Воистину женская логика! Как серчала в тот первый раз на него, Владлена, за плохую стрельбу, за то, что не сбит ни один самолет, но там разве не могли быть любящие и любимые? Нет, она не укладывалась в сознании Владлена как сентиментальная пацифистка. Она — из добровольцев. Сама пошла убивать. Защищаясь, убивать. Выходит, понимает все правильно. Патриотка, выходит. Отчего же вдруг жалеет врагов-захватчиков?
«Сама кого-то ждет? Беспокоится о ком-то?» — подумалось Владлену, и тоскливо стало ему вдруг рядом с этой уже, можно сказать, любимой девушкой.
Обнимать ее и знать, что она думает о другом, — такое Владлену казалось нелепицей, и он спросил прямо:
— Ты сама ждешь? Ты боишься за своего любимого?
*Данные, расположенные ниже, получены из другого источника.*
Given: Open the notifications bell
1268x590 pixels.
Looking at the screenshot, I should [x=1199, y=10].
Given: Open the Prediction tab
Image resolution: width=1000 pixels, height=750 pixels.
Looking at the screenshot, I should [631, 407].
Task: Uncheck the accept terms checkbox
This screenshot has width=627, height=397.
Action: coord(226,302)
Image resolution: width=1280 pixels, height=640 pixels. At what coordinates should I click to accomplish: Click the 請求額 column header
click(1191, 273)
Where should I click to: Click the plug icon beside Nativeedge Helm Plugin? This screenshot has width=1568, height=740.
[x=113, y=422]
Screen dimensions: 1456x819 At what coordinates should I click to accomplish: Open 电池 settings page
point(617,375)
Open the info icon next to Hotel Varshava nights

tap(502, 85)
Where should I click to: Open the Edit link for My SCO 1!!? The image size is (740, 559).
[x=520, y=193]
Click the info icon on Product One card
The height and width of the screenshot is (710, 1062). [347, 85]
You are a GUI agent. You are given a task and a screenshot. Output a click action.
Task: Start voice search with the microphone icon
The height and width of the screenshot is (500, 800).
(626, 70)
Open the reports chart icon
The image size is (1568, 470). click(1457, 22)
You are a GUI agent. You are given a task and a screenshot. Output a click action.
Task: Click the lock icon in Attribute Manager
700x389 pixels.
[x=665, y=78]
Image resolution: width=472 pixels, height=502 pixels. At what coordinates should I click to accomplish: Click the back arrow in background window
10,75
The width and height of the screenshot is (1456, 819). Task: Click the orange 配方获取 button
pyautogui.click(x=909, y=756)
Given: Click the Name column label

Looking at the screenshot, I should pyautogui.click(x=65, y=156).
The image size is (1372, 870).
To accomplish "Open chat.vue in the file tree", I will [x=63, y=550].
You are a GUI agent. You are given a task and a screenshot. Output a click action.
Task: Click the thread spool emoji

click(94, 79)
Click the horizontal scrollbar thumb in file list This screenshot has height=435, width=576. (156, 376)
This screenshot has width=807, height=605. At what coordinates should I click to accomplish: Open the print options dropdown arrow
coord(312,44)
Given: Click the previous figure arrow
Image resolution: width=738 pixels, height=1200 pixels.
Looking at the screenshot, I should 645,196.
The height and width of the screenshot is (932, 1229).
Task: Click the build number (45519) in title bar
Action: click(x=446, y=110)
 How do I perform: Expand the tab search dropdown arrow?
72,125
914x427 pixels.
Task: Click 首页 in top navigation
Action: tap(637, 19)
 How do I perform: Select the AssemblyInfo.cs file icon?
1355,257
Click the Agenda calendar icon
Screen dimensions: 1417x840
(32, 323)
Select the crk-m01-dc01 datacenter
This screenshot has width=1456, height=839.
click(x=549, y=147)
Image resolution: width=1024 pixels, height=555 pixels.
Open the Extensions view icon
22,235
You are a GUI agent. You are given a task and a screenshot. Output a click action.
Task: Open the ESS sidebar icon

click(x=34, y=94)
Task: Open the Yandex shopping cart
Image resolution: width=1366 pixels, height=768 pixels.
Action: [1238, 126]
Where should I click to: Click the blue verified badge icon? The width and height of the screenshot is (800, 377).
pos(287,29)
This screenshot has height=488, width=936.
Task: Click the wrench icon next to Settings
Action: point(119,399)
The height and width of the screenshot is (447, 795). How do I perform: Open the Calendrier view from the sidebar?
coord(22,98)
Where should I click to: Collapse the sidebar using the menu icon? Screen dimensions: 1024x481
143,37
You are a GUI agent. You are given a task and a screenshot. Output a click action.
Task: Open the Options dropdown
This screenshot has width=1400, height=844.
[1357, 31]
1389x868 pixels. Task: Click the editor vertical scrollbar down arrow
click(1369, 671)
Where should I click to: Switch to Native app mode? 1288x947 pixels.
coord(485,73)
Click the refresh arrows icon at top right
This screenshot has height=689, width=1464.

Лида молчала, но Владлен почувствовал, как она, расслабленная, робкая, вдруг напряглась отчужденно. Он спросил еще настойчивей:
— У тебя есть кто?
— Не знаю. Похоже, да.
— Кто?
— Ты…
ГЛАВА ОДИННАДЦАТАЯ
Все шло, по пониманию Дмитрия Темника, прекрасно. Сам он матерел и, даже не замечая этого, стал стеснять всех, где бы ни находился. Если проводил совещание в своей землянке, казалось, будто он один чувствует себя вольно, все же остальные плотнятся у сырых стенок, тесно всем остальным. Если подходил к костру, какие любили мужики-партизаны разводить недалеко от базы на кургузой полянке, то словно нависал, прессуя его, над уютным молчаливым кружком. Если проходил чинно, с чувством достоинства по базе ради инспекции или просто ради общения с рядовыми бойцами, коих в отряде набиралось все больше и больше, всем становилось тесно. И только когда Темник уходил «в мир», к Пелипей, все вздыхали облегченно. Не замечал Дмитрий Темник, что становится неудобен ближним своим, но, если бы ему кто и сказал об этом, он, наверное, ответил бы теми же словами, какие бросил отец его, Дмитрий Левонтьев, брату своему Андрею в далекой, прокаленной солнцем азиатской пустыне: «Было бы мне ловко — остальные потерпят…»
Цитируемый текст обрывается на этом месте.